A crise médico-sanitária que estamos vivendo está cobrando
um preço alto ao Brasil que, mesmo com seu potencial industrial, acomodou-se a situação de desindustrialização
compensada pela ampliação das exportações
agropecuárias para a mesma China, levando, inclusive, ao acúmulo de divisas sem
precedentes, mas deixando de ampliar a diversificação do parque industrial, ou
mesmo reduzindo-a de forma acelerada, pela incapacidade de inúmeros segmentos industriais
do Brasil de competirem com os produtos importados da China. Assim, a perigosa
dependência de produtos chineses no segmento médico-sanitário repete-se numa
série de outros setores, indicando que qualquer situação que dificulte ou mesmo
impeça o abastecimento do mercado econômico-produtivo brasileiro pelos inúmeros
produtos chineses gerará crises de abastecimento com consequências econômicas,
sociais e políticas graves.
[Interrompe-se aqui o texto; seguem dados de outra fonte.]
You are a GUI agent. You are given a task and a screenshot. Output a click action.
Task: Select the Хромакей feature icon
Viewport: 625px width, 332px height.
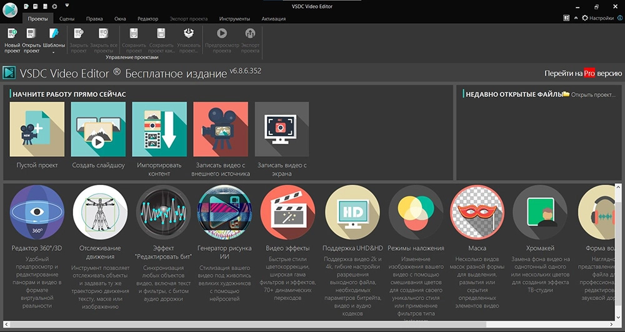(x=540, y=213)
Portanto, defende-se que o radicalismo liberal deve
ser abandonado em favor do resgate do planejamento econômico qualificado que
possa embasar um ativismo econômico estatal que se preocupe em dotar o Brasil
de um parque industrial o mais completo possível para garantir uma autonomia
frente ao poder econômico das grandes potências. Ao mesmo que o país estaria
mais protegido dos riscos políticos, ambientais e médico-sanitários também estariam
dadas as condições para que a economia brasileira se tornasse mais diversificada.
Neste artigo, a
argumentação centrou-se apenas no setor
industrial, mas ela pode ser considerada para todos os setores que são decisivos para
dar um mínimo de segurança estratégica a um país como o Brasil, que, por sua
grande extensão territorial, diversidade populacional e extrema desigualdade
social e regional, apresenta-se com uma complexidade social que levou Tom Jobim
a afirmar que “o Brasil não é para principiantes”.